Pour créer des emplois durables en France et renforcer la compétitivité des entreprises afin qu’elles investissent, innovent, embauchent, exportent : suppression des cotisations patronales pour les salariés payés au SMIC à partir du 1er janvier 2015 ; conférence sociale en juin pour mesurer la dynamique créée par l’accord entre les partenaires sociaux du 5 mars dernier (création d’emplois, notamment pour les jeunes et les seniors, et qualité de l’emploi, formation des salariés, amélioration et reconnaissance des qualifications).

Pour investir dans la transition énergétique : rénovation thermique des logements ; déploiement des transports collectifs et des véhicules décarbonés ; « stratégie bas carbone » présentée au Parlement avec l’objectif de réduire de 30% notre consommation d’énergie fossile et de 40% nos émissions de gaz à effet de serre d’ici 2030 ; engagement confirmé de passer à 50% la part du nucléaire dans la production d’électricité d’ici 2025 ; projet de loi sur la transition énergétique au conseil des ministres avant l’été.

Pour préserver notre indépendance financière : un plan d’économies de 50 milliards d’euros sur trois ans de 2015 à 2017, partagé par l’Etat et ses agences qui en prendront la plus grande part, l’assurance maladie, les collectivités territoriales, ainsi que par une meilleure lisibilité du système de prestations. « Ce plan d’économies traduit un équilibre entre la nécessité de préserver notre souveraineté financière et la volonté de ne pas casser la croissance et l’emploi. C’est la différence entre le sérieux budgétaire et l’austérité », a affirmé le Premier ministre.

Pour simplifier notre architecture territoriale et clarifier les compétences des collectivités locales, plusieurs chantiers sont proposés : suppression de la clause de compétence générale pour les régions et les départements ; nouvelle carte des intercommunalités ; diminution du nombre de régions pour qu’elles atteignent la taille critique ; débat sur l’avenir des conseils départementaux qui pourrait amener à leur suppression à l’horizon 2021.

Pour réorienter la construction européenne : remettre l’Union sur le chemin de la croissance au travers de politiques de grands investissements, des politiques pour l’emploi, en particulier pour les jeunes ; politique monétaire plus favorable à la croissance afin que les efforts réalisés pour réduire les déficits et mener les réformes nécessaires ne soient pas balayés par un niveau trop élevé de l’euro, aujourd’hui 10% plus cher qu’à l’été 2012.
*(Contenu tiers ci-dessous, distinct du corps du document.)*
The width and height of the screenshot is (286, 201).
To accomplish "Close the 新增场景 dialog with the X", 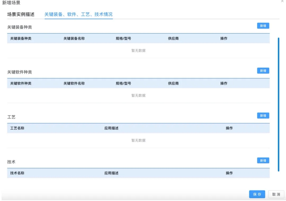I will 282,2.
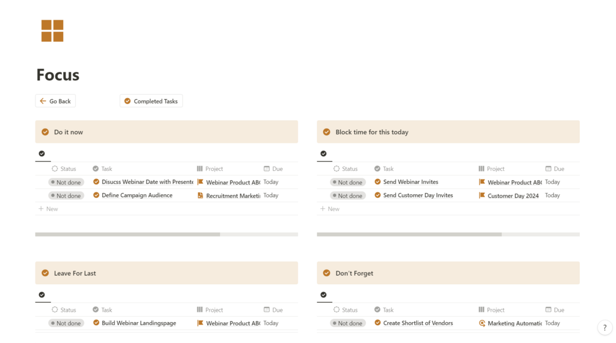616x343 pixels.
Task: Click the orange grid page icon
Action: 52,31
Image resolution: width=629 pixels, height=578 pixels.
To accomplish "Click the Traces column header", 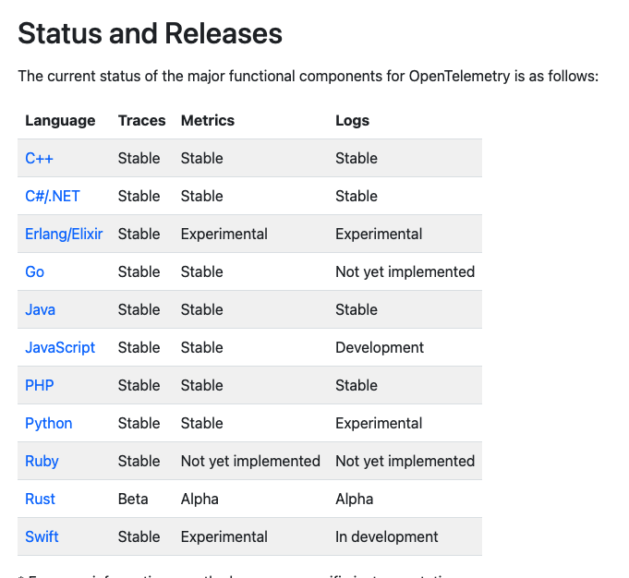I will coord(141,120).
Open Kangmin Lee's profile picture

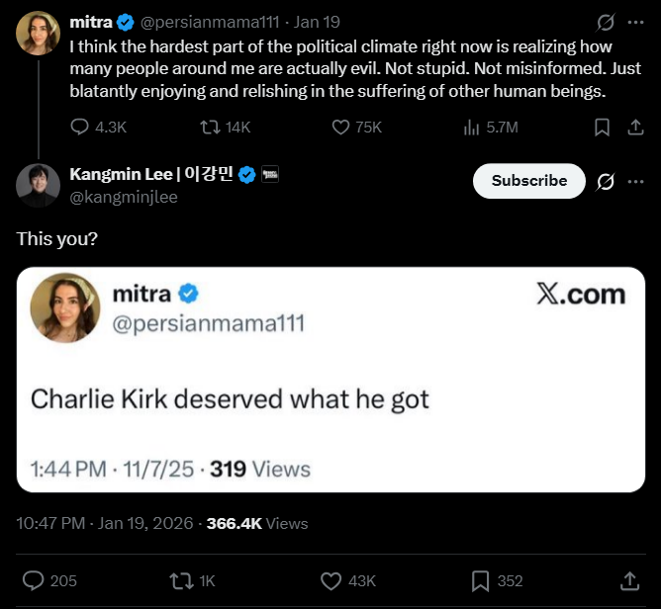tap(38, 185)
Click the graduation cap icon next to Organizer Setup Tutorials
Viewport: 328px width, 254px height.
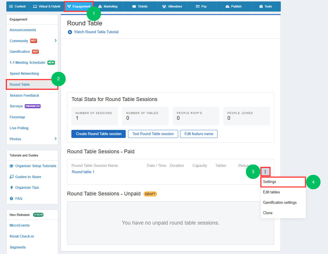(12, 166)
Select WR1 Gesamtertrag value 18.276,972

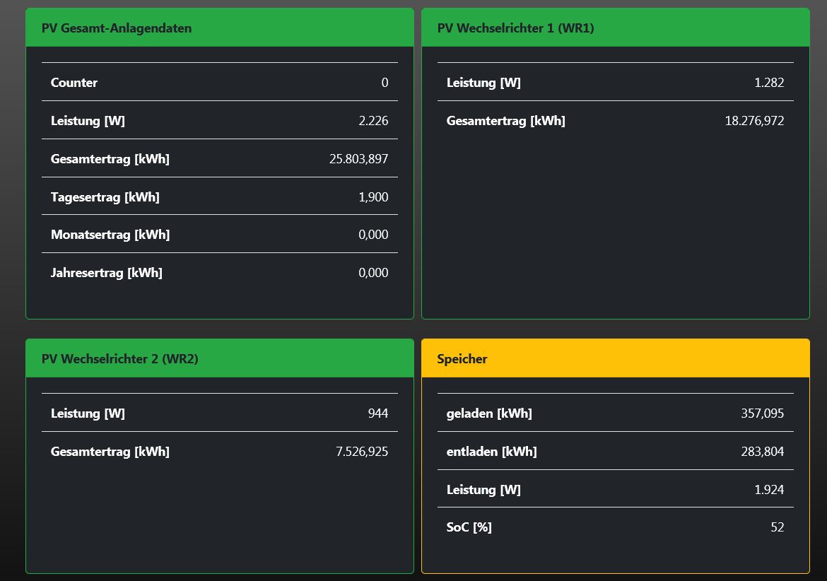pyautogui.click(x=754, y=121)
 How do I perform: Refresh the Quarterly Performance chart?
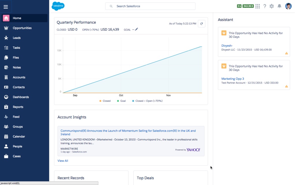202,24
A travers ce discours de politique générale, le Premier ministre a voulu « rendre confiance aux Français », qu’ils habitent dans les centres villes, les quartiers populaires, les zones pavillonnaires, les territoires ruraux. Notre pays a des atouts, géographiques, scientifiques, technologiques, culturels. Il a des défis, qu’il faut relever collectivement. Il a des valeurs, celles de la République qu’il faut porter haut. Il a une voix qui pèse dans le monde. « La France, c’est cette envie de croire que l’on peut pour soi et pour le reste du monde ».